In Schweden erschüttert ein Forschungsskandal das renommierte Karolinska-Institut, das alljährlich den Nobelpreis für Medizin vergibt. Der Chirurg Paolo Macchiarini hatte dort zwischen 2011 und 2012 mehreren Patienten eine künstliche Luftröhre eingesetzt und später auch Menschen in Russland operiert. Mindestens sechs der acht Patienten starben, mindestens eine der beiden Überlebenden muss weiterhin intensivmedizinisch betreut werden.
Eine Fernseh-Dokumentation des Schwedischen Fernsehens hat den Fall im Januar öffentlich gemacht und aufgezeigt, dass auch die Leitung des Karolinska-Instituts tief in den Fall verwickelt ist. In der vergangenen Woche ist bereits der Generalsekretär der Nobelversammlung zurückgetreten.

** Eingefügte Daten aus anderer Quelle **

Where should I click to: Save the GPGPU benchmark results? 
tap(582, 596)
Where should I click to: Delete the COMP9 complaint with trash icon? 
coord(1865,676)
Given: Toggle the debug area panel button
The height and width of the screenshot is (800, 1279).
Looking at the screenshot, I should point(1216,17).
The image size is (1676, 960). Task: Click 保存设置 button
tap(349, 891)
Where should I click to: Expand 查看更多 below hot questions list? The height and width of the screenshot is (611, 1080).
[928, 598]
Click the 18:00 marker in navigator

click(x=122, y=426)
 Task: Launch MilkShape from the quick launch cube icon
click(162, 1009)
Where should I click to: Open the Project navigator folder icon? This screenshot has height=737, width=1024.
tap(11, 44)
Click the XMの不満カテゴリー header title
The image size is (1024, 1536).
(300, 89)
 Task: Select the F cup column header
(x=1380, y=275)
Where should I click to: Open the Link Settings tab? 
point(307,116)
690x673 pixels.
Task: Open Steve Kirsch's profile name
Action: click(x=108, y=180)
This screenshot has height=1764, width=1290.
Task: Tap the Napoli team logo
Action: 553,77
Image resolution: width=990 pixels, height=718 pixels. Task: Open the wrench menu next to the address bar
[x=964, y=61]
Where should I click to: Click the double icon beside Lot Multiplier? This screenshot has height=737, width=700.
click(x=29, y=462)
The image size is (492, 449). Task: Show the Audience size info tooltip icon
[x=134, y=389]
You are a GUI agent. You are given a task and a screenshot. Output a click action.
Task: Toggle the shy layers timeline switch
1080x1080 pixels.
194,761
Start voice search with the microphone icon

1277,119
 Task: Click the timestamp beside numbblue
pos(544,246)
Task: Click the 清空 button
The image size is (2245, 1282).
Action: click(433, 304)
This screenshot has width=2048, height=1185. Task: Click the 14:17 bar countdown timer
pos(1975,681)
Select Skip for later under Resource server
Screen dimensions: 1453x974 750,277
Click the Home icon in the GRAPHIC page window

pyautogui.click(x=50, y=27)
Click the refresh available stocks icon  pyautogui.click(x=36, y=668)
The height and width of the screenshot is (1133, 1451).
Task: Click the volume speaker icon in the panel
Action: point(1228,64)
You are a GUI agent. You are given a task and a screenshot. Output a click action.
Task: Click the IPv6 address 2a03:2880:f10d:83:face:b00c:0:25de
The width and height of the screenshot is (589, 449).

Aus lebensrettend wurde lebensbedrohlich
Das Karolinska-Institut hatte den in Basel geborenen Chirurgen Paolo Macchiarini 2010 rekrutiert. In den darauffolgenden Jahren hat er dort drei Patienten mit Luftröhrenkrebs neue Luftröhren aus Kunststoff eingesetzt, die zuvor mit körpereigenen Stammzellen behandelt worden waren – sein Spezialgebiet. Nach der Transplantation würden diese Zellen neues Luftröhren-Gewebe bilden, erklärte Macchiarini seinen Patienten. So solle ein schmerzfreies Leben nach der Operation möglich sein.
Die Operation war die einzige Möglichkeit, das Leben der Patienten zu retten, hiess es am Karolinska-Institut. International wurde die Transplantation als bahnbrechender medizinischer Erfolg gefeiert – doch nur eine der am Karolinska-Institut behandelten Personen überlebte. Sie muss noch immer intensivmedizinisch versorgt werden.
Später – so der Vorwurf – hat Macchiarini auch Patienten in Russland behandelt, die nicht lebensbedrohlich krank waren. Auch hier starben Menschen an den Folgen des Eingriffs.
Nur ein Fehler oder Forschungsbetrug?
Anfang 2014 zeigte ein vierköpfiges Ärzteteam am Karolinska-Institut Macchiarini offiziell wegen Forschungsbetrugs bei der Institutsleitung an. Er habe die Ergebnisse seiner ersten Transplantationen im Fachmagazin «The Lancet» und in weiteren Publikationen geschönt. Später bestätigte ein externer Gutachter, dass der Chirurg den Erfolg seiner Operationsmethode in wissenschaftlichen Artikeln falsch dargestellt hatte.
Eine interne Untersuchung des Karolinska-Instituts kam im August 2015 jedoch zu einem anderen Ergebnis: Macchiarini habe zwar gewisse Fehler gemacht, doch es handele sich nicht um Forschungsbetrug. Sein Vertrag wurde daraufhin verlängert. Erst als das schwedische Fernsehen den Fall aufgriff, setzte die Institutsleitung eine Untersuchungskommission ein.
Die Ermittlungen laufen
Nun wird gegen Paolo Macchiarini wegen Forschungsbetrugs und fahrlässiger Körperverletzung mit Todesfolge ermittelt, es gilt die Unschuldsvermutung. Auch in Italien, wo der Chirurg vor seiner Berufung an das Karolinska-Institut tätig war, wird gegen ihn ermittelt. Die Leitung des renommierten Karolinska-Instituts muss sich verantworten, da sie die Warnungen nicht ernst genommen und geduldet hatte, dass Macchiarini in Russland Menschen operierte, die noch ein langes Leben vor sich gehabt hätten.
Der Rektor des Karolinska-Instituts, Anders Hamsten, reagierte nach der Ausstrahlung der TV-Doku entsetzt über die Enthüllungen und behauptet, nichts davon gewusst zu haben, unter welchen Umständen die Operationen in Russland erfolgt sind. In dem Bericht wird unter anderem gezeigt, wie eine junge Patienten falsch über die Risiken der Operation aufgeklärt wurde. Sie starb später an den Folgen des Eingriffs. Inzwischen hat Rektor Anders Hamsten aufgrund der Ereignisse seinen Rücktritt bekannt gegeben.
Namhafte schwedische Forscher, darunter auch der Medizinnobelpreisträger Arvid Carlsson, forderten öffentlich den Rücktritt der Leitung des Karolinska-Instituts. Er bezeichnete die Affäre als grössten Forschungsskandal in der Geschichte des Medizinnobelpreises.